BEGIN Listed entries
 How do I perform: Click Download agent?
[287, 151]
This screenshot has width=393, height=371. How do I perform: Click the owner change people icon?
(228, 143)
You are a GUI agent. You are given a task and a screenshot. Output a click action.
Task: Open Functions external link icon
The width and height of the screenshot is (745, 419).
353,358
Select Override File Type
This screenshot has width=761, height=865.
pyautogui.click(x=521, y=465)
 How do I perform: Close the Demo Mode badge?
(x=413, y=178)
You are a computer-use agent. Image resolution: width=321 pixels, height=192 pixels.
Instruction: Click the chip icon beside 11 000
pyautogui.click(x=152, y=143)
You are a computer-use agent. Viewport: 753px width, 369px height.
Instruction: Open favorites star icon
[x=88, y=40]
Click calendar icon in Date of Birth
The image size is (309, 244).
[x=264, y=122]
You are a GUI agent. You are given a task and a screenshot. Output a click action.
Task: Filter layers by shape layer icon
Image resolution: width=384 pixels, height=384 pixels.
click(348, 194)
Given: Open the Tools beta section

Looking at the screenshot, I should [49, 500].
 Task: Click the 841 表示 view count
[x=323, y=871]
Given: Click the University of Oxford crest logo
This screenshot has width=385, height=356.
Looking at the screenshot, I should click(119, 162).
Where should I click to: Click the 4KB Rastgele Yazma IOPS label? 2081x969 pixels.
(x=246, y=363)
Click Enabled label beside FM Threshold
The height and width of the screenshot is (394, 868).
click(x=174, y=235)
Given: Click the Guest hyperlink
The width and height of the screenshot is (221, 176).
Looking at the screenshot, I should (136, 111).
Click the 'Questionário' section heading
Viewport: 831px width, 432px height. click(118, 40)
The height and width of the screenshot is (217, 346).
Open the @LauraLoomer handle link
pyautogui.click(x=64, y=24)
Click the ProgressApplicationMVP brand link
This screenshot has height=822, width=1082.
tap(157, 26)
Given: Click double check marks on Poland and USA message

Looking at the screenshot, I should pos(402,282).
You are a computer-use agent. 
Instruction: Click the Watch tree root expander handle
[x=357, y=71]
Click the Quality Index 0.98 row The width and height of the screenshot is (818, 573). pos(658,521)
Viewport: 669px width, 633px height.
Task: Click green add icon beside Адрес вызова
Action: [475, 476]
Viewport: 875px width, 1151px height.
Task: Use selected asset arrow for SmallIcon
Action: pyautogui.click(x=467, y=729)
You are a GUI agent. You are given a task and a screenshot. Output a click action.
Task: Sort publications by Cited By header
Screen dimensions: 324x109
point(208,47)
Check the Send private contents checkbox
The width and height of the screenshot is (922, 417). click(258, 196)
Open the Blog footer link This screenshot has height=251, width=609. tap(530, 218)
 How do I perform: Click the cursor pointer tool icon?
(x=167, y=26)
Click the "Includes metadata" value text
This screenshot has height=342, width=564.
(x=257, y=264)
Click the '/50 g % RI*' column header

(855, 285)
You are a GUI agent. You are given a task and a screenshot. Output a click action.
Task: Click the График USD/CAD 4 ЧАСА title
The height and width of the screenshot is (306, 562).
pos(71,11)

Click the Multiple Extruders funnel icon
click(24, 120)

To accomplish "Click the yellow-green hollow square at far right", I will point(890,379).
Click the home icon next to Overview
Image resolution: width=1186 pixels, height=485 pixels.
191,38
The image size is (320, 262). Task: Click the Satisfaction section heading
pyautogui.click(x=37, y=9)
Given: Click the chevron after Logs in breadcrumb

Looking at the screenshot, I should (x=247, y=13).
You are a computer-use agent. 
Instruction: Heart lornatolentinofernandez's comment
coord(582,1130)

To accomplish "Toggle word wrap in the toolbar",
END Listed entries
» Exercise details: Restate all of the material, keeping every word intact.

» Final answer:
 How do I perform: Click Download agent?
[287, 151]
This screenshot has width=393, height=371. How do I perform: Click the owner change people icon?
(228, 143)
You are a GUI agent. You are given a task and a screenshot. Output a click action.
Task: Open Functions external link icon
The width and height of the screenshot is (745, 419).
353,358
Select Override File Type
This screenshot has width=761, height=865.
pyautogui.click(x=521, y=465)
 How do I perform: Close the Demo Mode badge?
(x=413, y=178)
You are a computer-use agent. Image resolution: width=321 pixels, height=192 pixels.
Instruction: Click the chip icon beside 11 000
pyautogui.click(x=152, y=143)
You are a computer-use agent. Viewport: 753px width, 369px height.
Instruction: Open favorites star icon
[x=88, y=40]
Click calendar icon in Date of Birth
The image size is (309, 244).
[x=264, y=122]
You are a GUI agent. You are given a task and a screenshot. Output a click action.
Task: Filter layers by shape layer icon
Image resolution: width=384 pixels, height=384 pixels.
click(348, 194)
Given: Open the Tools beta section

Looking at the screenshot, I should [49, 500].
 Task: Click the 841 表示 view count
[x=323, y=871]
Given: Click the University of Oxford crest logo
This screenshot has width=385, height=356.
Looking at the screenshot, I should click(119, 162).
Where should I click to: Click the 4KB Rastgele Yazma IOPS label? 2081x969 pixels.
(x=246, y=363)
Click Enabled label beside FM Threshold
The height and width of the screenshot is (394, 868).
click(x=174, y=235)
Given: Click the Guest hyperlink
The width and height of the screenshot is (221, 176).
Looking at the screenshot, I should (136, 111).
Click the 'Questionário' section heading
Viewport: 831px width, 432px height. click(118, 40)
The height and width of the screenshot is (217, 346).
Open the @LauraLoomer handle link
pyautogui.click(x=64, y=24)
Click the ProgressApplicationMVP brand link
This screenshot has height=822, width=1082.
tap(157, 26)
Given: Click double check marks on Poland and USA message

Looking at the screenshot, I should pos(402,282).
You are a computer-use agent. 
Instruction: Click the Watch tree root expander handle
[x=357, y=71]
Click the Quality Index 0.98 row The width and height of the screenshot is (818, 573). pos(658,521)
Viewport: 669px width, 633px height.
Task: Click green add icon beside Адрес вызова
Action: [475, 476]
Viewport: 875px width, 1151px height.
Task: Use selected asset arrow for SmallIcon
Action: pyautogui.click(x=467, y=729)
You are a GUI agent. You are given a task and a screenshot. Output a click action.
Task: Sort publications by Cited By header
Screen dimensions: 324x109
point(208,47)
Check the Send private contents checkbox
The width and height of the screenshot is (922, 417). click(258, 196)
Open the Blog footer link This screenshot has height=251, width=609. tap(530, 218)
 How do I perform: Click the cursor pointer tool icon?
(x=167, y=26)
Click the "Includes metadata" value text
This screenshot has height=342, width=564.
(x=257, y=264)
Click the '/50 g % RI*' column header

(855, 285)
You are a GUI agent. You are given a task and a screenshot. Output a click action.
Task: Click the График USD/CAD 4 ЧАСА title
The height and width of the screenshot is (306, 562).
pos(71,11)

Click the Multiple Extruders funnel icon
click(24, 120)

To accomplish "Click the yellow-green hollow square at far right", I will point(890,379).
Click the home icon next to Overview
Image resolution: width=1186 pixels, height=485 pixels.
191,38
The image size is (320, 262). Task: Click the Satisfaction section heading
pyautogui.click(x=37, y=9)
Given: Click the chevron after Logs in breadcrumb

Looking at the screenshot, I should (x=247, y=13).
You are a computer-use agent. 
Instruction: Heart lornatolentinofernandez's comment
coord(582,1130)

To accomplish "Toggle word wrap in the toolbar",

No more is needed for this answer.